▸ **What you need to do**: Only the lines below between the ones containing "Select the Benchmark" and "Click Fenius source", inclusive, are to be reproduced, each exactly as it stands.

▸ **Data under study**:
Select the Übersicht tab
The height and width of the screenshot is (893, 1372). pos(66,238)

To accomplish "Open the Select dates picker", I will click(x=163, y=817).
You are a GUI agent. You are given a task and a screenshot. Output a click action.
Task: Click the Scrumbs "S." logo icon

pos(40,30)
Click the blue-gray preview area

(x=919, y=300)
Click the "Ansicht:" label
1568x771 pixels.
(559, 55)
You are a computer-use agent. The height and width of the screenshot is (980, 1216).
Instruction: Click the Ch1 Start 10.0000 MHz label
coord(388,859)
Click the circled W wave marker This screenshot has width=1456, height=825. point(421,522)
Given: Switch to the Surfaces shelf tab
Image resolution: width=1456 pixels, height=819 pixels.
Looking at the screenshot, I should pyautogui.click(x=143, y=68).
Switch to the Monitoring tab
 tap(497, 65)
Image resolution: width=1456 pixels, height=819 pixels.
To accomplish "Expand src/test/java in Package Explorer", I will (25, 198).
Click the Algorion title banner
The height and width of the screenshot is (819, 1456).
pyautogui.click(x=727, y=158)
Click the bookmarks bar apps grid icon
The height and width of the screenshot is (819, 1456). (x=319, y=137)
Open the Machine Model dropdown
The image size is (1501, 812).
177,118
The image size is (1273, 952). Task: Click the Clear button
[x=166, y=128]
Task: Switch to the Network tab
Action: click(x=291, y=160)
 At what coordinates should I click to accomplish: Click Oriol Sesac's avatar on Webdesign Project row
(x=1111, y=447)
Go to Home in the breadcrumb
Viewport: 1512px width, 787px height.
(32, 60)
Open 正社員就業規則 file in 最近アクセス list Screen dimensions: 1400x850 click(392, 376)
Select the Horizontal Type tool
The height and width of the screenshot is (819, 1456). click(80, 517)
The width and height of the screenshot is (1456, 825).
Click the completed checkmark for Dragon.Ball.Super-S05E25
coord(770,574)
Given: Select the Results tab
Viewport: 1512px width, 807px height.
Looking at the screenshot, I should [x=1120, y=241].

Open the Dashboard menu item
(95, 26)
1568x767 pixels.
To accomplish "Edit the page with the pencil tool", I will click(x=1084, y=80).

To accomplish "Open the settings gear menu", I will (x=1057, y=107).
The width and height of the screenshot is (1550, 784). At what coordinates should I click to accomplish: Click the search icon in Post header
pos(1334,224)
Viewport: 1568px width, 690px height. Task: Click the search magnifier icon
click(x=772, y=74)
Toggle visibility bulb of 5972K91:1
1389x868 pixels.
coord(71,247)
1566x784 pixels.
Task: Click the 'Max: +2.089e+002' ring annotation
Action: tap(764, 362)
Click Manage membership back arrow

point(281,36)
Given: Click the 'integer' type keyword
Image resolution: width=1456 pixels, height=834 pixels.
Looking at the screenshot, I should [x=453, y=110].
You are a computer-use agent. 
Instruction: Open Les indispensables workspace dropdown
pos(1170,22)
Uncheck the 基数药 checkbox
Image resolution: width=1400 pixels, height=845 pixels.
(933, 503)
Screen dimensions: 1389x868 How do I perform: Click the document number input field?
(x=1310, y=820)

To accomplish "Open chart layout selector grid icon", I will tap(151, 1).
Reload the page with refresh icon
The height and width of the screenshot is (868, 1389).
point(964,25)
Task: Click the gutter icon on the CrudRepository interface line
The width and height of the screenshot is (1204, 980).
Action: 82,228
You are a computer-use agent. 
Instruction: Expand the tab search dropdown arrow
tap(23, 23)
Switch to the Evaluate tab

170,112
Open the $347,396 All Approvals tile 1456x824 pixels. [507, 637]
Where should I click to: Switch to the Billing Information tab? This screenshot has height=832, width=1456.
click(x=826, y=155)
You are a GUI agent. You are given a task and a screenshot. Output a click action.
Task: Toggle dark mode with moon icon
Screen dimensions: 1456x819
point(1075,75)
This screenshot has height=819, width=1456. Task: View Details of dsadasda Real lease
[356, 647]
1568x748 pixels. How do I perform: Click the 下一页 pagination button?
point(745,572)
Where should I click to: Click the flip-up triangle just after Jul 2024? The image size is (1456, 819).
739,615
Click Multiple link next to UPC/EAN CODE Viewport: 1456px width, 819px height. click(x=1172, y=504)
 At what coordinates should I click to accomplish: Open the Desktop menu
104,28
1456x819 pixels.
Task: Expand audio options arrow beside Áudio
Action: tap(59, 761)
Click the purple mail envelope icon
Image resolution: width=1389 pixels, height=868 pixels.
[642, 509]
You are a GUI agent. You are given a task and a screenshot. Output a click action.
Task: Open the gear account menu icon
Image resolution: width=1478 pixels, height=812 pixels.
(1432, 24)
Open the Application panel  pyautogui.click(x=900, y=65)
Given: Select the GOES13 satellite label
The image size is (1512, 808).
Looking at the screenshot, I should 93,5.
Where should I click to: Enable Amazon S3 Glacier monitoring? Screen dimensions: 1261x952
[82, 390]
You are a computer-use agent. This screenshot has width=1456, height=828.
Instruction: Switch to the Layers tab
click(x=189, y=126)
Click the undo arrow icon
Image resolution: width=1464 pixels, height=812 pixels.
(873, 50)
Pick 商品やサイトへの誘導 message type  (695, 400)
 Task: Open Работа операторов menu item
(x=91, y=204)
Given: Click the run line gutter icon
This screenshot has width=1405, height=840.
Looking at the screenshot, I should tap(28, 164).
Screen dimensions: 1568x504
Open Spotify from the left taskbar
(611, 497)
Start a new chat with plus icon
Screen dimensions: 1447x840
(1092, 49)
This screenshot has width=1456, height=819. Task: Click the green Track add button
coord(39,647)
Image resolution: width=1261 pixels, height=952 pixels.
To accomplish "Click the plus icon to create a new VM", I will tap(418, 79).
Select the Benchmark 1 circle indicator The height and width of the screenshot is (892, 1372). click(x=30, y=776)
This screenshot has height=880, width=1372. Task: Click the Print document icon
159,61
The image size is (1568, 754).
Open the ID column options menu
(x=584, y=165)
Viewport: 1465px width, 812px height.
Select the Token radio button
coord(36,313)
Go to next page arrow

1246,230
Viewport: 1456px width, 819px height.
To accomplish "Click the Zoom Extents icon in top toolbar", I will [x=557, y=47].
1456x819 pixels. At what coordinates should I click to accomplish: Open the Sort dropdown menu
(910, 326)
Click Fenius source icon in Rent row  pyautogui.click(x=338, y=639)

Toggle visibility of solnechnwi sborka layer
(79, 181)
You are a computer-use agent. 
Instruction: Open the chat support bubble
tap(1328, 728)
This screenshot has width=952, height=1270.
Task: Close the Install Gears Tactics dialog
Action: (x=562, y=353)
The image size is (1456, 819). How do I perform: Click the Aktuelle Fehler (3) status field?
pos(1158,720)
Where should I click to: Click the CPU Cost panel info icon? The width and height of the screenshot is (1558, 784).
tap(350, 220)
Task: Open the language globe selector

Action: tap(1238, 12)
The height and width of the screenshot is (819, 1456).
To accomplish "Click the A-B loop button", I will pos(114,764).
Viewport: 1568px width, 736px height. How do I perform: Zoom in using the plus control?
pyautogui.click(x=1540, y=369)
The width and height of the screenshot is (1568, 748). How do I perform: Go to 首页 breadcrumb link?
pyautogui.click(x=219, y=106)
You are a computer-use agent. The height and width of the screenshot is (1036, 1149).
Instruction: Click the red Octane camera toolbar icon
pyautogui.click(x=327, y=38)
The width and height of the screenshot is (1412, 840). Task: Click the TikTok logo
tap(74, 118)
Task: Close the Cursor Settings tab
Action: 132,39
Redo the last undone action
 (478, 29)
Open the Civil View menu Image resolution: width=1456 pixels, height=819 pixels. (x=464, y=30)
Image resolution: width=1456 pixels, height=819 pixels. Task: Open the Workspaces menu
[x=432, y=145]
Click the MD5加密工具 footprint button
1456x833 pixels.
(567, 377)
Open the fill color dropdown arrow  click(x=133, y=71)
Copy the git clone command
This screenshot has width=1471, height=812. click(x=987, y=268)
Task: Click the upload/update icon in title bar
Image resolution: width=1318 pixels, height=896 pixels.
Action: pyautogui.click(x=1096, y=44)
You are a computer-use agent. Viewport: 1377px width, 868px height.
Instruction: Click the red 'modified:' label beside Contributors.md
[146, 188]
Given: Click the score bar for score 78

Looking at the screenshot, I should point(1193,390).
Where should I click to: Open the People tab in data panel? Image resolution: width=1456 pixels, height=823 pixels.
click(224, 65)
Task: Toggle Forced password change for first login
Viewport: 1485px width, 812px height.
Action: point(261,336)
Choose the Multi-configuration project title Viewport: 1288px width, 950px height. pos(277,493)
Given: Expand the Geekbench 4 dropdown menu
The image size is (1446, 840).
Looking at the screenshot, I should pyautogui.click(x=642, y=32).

▸ **Written solution**:
Select the Benchmark 1 circle indicator The height and width of the screenshot is (892, 1372). click(x=30, y=776)
This screenshot has height=880, width=1372. Task: Click the Print document icon
159,61
The image size is (1568, 754).
Open the ID column options menu
(x=584, y=165)
Viewport: 1465px width, 812px height.
Select the Token radio button
coord(36,313)
Go to next page arrow

1246,230
Viewport: 1456px width, 819px height.
To accomplish "Click the Zoom Extents icon in top toolbar", I will [x=557, y=47].
1456x819 pixels. At what coordinates should I click to accomplish: Open the Sort dropdown menu
(910, 326)
Click Fenius source icon in Rent row  pyautogui.click(x=338, y=639)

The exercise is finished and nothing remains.